Collection entries:
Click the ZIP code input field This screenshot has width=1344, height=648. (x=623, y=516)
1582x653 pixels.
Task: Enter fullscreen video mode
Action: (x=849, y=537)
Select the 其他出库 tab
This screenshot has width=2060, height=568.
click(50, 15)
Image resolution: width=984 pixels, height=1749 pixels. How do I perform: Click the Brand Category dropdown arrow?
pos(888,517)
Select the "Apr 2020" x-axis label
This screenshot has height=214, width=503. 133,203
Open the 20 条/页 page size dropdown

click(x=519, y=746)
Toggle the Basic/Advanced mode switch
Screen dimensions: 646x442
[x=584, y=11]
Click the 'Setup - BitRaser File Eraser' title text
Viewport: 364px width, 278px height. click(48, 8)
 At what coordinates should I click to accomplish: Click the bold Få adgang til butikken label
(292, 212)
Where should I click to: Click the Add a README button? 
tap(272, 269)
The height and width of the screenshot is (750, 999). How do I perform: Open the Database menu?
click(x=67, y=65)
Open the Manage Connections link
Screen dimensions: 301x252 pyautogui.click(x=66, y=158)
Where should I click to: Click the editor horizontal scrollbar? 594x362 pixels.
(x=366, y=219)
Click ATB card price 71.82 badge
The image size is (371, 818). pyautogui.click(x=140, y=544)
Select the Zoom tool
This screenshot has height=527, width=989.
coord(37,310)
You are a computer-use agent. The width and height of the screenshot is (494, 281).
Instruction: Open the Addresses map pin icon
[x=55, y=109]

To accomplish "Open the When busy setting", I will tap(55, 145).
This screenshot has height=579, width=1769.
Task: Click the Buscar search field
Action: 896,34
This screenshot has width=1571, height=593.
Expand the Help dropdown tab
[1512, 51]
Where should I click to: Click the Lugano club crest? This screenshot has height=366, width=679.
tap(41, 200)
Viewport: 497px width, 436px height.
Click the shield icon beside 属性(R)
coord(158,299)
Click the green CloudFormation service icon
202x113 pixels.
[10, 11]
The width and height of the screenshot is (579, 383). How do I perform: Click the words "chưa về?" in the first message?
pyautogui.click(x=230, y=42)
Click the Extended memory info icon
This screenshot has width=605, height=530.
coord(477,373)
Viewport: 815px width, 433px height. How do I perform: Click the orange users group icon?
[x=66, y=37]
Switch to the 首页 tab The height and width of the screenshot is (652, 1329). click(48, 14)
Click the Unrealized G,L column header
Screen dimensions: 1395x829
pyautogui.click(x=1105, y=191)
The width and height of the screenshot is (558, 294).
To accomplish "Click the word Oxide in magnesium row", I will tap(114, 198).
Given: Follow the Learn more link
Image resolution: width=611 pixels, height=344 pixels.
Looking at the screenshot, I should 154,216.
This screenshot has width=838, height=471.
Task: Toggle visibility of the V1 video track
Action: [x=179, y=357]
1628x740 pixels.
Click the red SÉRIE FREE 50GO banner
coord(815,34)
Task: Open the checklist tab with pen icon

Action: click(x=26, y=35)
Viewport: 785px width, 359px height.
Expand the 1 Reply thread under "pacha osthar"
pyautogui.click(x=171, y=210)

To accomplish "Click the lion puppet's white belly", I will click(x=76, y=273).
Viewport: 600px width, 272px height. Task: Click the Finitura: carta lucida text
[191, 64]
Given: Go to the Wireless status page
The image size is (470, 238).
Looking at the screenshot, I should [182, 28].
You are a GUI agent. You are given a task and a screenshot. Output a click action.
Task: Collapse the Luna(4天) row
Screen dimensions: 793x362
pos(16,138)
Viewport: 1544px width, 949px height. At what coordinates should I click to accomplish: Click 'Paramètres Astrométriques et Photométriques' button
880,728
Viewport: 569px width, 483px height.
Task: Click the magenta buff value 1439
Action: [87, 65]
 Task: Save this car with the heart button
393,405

About this task: Output every record above exactly as it was given.

Solution to this exercise:
Click the ZIP code input field This screenshot has width=1344, height=648. (x=623, y=516)
1582x653 pixels.
Task: Enter fullscreen video mode
Action: (x=849, y=537)
Select the 其他出库 tab
This screenshot has width=2060, height=568.
click(50, 15)
Image resolution: width=984 pixels, height=1749 pixels. How do I perform: Click the Brand Category dropdown arrow?
pos(888,517)
Select the "Apr 2020" x-axis label
This screenshot has height=214, width=503. 133,203
Open the 20 条/页 page size dropdown

click(x=519, y=746)
Toggle the Basic/Advanced mode switch
Screen dimensions: 646x442
[x=584, y=11]
Click the 'Setup - BitRaser File Eraser' title text
Viewport: 364px width, 278px height. click(48, 8)
 At what coordinates should I click to accomplish: Click the bold Få adgang til butikken label
(292, 212)
Where should I click to: Click the Add a README button? 
tap(272, 269)
The height and width of the screenshot is (750, 999). How do I perform: Open the Database menu?
click(x=67, y=65)
Open the Manage Connections link
Screen dimensions: 301x252 pyautogui.click(x=66, y=158)
Where should I click to: Click the editor horizontal scrollbar? 594x362 pixels.
(x=366, y=219)
Click ATB card price 71.82 badge
The image size is (371, 818). pyautogui.click(x=140, y=544)
Select the Zoom tool
This screenshot has height=527, width=989.
coord(37,310)
You are a computer-use agent. The width and height of the screenshot is (494, 281).
Instruction: Open the Addresses map pin icon
[x=55, y=109]

To accomplish "Open the When busy setting", I will tap(55, 145).
This screenshot has height=579, width=1769.
Task: Click the Buscar search field
Action: 896,34
This screenshot has width=1571, height=593.
Expand the Help dropdown tab
[1512, 51]
Where should I click to: Click the Lugano club crest? This screenshot has height=366, width=679.
tap(41, 200)
Viewport: 497px width, 436px height.
Click the shield icon beside 属性(R)
coord(158,299)
Click the green CloudFormation service icon
202x113 pixels.
[10, 11]
The width and height of the screenshot is (579, 383). How do I perform: Click the words "chưa về?" in the first message?
pyautogui.click(x=230, y=42)
Click the Extended memory info icon
This screenshot has width=605, height=530.
coord(477,373)
Viewport: 815px width, 433px height. How do I perform: Click the orange users group icon?
[x=66, y=37]
Switch to the 首页 tab The height and width of the screenshot is (652, 1329). click(48, 14)
Click the Unrealized G,L column header
Screen dimensions: 1395x829
pyautogui.click(x=1105, y=191)
The width and height of the screenshot is (558, 294).
To accomplish "Click the word Oxide in magnesium row", I will tap(114, 198).
Given: Follow the Learn more link
Image resolution: width=611 pixels, height=344 pixels.
Looking at the screenshot, I should 154,216.
This screenshot has width=838, height=471.
Task: Toggle visibility of the V1 video track
Action: [x=179, y=357]
1628x740 pixels.
Click the red SÉRIE FREE 50GO banner
coord(815,34)
Task: Open the checklist tab with pen icon

Action: click(x=26, y=35)
Viewport: 785px width, 359px height.
Expand the 1 Reply thread under "pacha osthar"
pyautogui.click(x=171, y=210)

To accomplish "Click the lion puppet's white belly", I will click(x=76, y=273).
Viewport: 600px width, 272px height. Task: Click the Finitura: carta lucida text
[191, 64]
Given: Go to the Wireless status page
The image size is (470, 238).
Looking at the screenshot, I should [182, 28].
You are a GUI agent. You are given a task and a screenshot. Output a click action.
Task: Collapse the Luna(4天) row
Screen dimensions: 793x362
pos(16,138)
Viewport: 1544px width, 949px height. At what coordinates should I click to accomplish: Click 'Paramètres Astrométriques et Photométriques' button
880,728
Viewport: 569px width, 483px height.
Task: Click the magenta buff value 1439
Action: [87, 65]
 Task: Save this car with the heart button
393,405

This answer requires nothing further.